Portrait of Joseph Banks, also referred to as the Inheritance Portrait, is an oil painting by English painter George Stubbs, dated to 1764. It was discovered assembling a collection of paintings for educational exhibition in 2018. Joseph Banks' father died when he was age 18 years, but he came into his inheritance at age 21, the apparent date of the portrait. The painting was restored and reframed after Banks' voyage around the world with Captain James Cook RN.

==Description==
Banks is holding property title deeds in legal pink ribbon. They are signed Geo S-s on one edge and filled in as TUB on the other edge, cleverly and cryptically hiding the signature as text on the parchment. Banks has a pewter ink well, with a quill pen, symbolising his intention to explore and write. He has an enlightenment smile of reason. The frame has a frieze of botanical emblems, including apparent eucalyptus and bougainvillea. In addition, a circumferential marine anchor cable pays tribute to Cook's first voyage, symbolising overcoming danger and circumnavigation. The frame dates from a restoration in the Regency period, probably in Banks' lifetime, while he was President of the Royal Society, for over forty years.

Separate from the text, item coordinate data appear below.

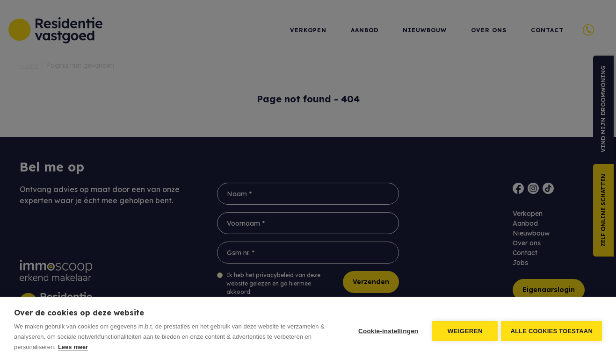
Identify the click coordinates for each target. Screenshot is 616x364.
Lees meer (73, 347)
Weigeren (464, 330)
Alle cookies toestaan (551, 330)
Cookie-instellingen (387, 330)
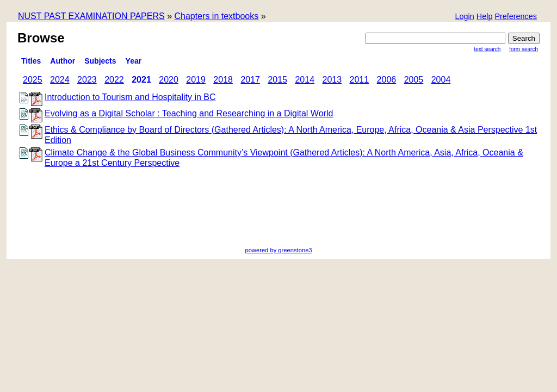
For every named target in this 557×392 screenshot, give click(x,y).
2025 (33, 79)
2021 (141, 79)
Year (134, 61)
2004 (441, 79)
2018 (223, 79)
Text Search (487, 49)
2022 (114, 79)
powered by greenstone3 (278, 250)
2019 (196, 79)
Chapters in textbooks (216, 16)
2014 (305, 79)
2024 (60, 79)
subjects (100, 61)
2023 (87, 79)
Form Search (523, 49)
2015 (277, 79)
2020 (169, 79)
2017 (250, 79)
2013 (332, 79)
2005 (414, 79)
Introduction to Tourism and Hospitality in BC (130, 97)
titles (31, 61)
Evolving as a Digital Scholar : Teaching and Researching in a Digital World (189, 113)
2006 (387, 79)
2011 (360, 79)
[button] (516, 17)
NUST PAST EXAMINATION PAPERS (91, 16)
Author (63, 61)
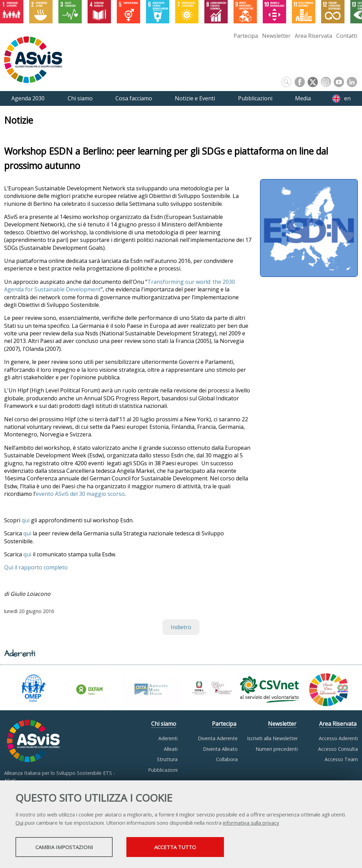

==Scientific investigation==
Electron microscopy and atomic scatter concluded that Stubbs used Black Ivory and Burnt Sienna in a 9 to 1 mix for his dark brown background. Microscopy excluded wax globules. Gas chromatography-Mass spectrometry found only linseed oil in the varnish and paint ground. From the dates of George Stubbs' known technique changes after 1767, the science findings are very close to Banks' inheritance of 1764. X-ray revealed a unique image of the face in which Stubbs seems to have painted to teach Banks about the muscles of the face. Stubbs had taught anatomy at York Hospital for seven years and published The Anatomy of the Horse, before specialising in equestrian pictures.

==Historical context==
The painting has been praised as a rare example of a master portrait by Stubbs of an equally important explorer, botanist and scientific figure of the Enlightenment.